### PASSAGE TO READ
::::

# Corn hatchling tub size



## Spiff (Dec 3, 2010)

I am breeding my pair of corns this year and was wondering what size tubs and what brand people use for their hatchlings? also how many should i get?

Im thinking ahead now as i know i will need to buy quite a few and would prefer to get a few at a time instead of having to buy them all at once. 

Thanks

Paul


----------



## connor 1213 (Apr 6, 2009)

I Think a lot of people just use the solid plastic livefood tubs...


----------



## Spiff (Dec 3, 2010)

can these be bought seperatly? i was thinking of the plastic tubs that my chinese take away comes in but didnt know if they were to small?


----------



## connor 1213 (Apr 6, 2009)

Spiff said:


> can these be bought seperatly? i was thinking of the plastic tubs that my chinese take away comes in but didnt know if they were to small?

::::

### GIVEN TASK A
Summarize the forum thread on corn hatchling tub size above in exactly two sentences.
### GIVEN TASK B
From the entries below, extract every line containing the string "text", matching case exactly.

::::

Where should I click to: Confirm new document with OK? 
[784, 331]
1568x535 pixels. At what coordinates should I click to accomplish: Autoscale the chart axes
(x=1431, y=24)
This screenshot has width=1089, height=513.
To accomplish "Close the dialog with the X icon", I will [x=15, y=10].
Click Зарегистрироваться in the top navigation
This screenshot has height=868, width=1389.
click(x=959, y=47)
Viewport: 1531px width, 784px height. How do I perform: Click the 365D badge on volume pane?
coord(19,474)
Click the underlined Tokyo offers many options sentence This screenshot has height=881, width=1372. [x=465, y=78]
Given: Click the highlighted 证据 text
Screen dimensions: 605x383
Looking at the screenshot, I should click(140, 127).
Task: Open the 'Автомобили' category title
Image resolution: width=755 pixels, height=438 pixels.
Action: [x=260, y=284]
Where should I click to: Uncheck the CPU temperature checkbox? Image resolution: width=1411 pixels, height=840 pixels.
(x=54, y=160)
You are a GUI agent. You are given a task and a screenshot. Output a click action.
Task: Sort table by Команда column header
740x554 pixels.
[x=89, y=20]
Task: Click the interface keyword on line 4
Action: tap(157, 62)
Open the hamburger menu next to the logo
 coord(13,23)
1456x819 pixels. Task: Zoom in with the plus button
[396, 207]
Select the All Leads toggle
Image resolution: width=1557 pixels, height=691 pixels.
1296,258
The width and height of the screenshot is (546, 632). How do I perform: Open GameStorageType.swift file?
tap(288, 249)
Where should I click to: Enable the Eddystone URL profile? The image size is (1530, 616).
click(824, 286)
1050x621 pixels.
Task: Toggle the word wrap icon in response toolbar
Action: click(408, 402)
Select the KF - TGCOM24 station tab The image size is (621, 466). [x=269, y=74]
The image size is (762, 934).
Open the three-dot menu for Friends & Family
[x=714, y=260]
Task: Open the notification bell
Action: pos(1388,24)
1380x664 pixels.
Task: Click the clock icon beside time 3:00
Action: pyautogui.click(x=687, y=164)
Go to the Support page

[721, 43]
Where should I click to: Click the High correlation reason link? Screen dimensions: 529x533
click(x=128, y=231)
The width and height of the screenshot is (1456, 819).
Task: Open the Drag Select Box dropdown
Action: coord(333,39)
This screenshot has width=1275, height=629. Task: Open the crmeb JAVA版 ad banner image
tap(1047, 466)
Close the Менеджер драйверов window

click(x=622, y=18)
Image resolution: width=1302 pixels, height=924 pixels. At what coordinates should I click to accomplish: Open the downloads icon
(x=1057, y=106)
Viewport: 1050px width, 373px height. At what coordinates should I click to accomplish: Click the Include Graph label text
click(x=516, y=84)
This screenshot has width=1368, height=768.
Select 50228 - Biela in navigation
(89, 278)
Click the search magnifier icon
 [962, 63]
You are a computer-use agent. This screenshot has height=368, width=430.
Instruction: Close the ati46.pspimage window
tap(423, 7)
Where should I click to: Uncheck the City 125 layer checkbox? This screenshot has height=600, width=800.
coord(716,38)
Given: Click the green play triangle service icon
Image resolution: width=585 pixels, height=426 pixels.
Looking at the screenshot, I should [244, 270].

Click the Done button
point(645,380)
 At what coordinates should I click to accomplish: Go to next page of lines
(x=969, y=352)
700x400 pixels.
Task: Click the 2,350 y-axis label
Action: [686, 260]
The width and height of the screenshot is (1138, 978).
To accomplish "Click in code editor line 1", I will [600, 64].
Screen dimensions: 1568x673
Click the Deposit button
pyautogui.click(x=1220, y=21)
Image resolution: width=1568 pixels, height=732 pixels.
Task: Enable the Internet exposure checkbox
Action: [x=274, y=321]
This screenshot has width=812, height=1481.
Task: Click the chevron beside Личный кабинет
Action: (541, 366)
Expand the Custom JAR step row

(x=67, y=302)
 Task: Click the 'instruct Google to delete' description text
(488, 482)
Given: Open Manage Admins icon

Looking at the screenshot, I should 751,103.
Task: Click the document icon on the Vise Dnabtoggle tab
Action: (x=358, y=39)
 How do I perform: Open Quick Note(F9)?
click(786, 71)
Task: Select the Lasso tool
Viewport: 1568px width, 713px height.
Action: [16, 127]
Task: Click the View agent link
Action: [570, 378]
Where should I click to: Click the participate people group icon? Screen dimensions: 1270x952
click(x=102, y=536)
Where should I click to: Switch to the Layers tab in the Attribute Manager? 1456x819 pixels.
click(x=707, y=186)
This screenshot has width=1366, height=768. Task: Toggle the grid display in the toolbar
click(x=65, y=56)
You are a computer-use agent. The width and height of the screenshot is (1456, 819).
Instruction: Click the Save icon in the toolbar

::::

### FINAL RESULT A
A poster named Paul, who is breeding a pair of corns this year, asks what size and brand of tubs others use for hatchlings and how many to get, as he would prefer to buy them a few at a time. A reply suggests that many people use solid plastic livefood tubs, and Paul then asks whether these can be bought separately and whether the plastic tubs from his Chinese takeaway would be too small.

### FINAL RESULT B
Given: Click the highlighted 证据 text
Viewport: 1050px width, 373px height. At what coordinates should I click to accomplish: Click the Include Graph label text
 Task: Click the 'instruct Google to delete' description text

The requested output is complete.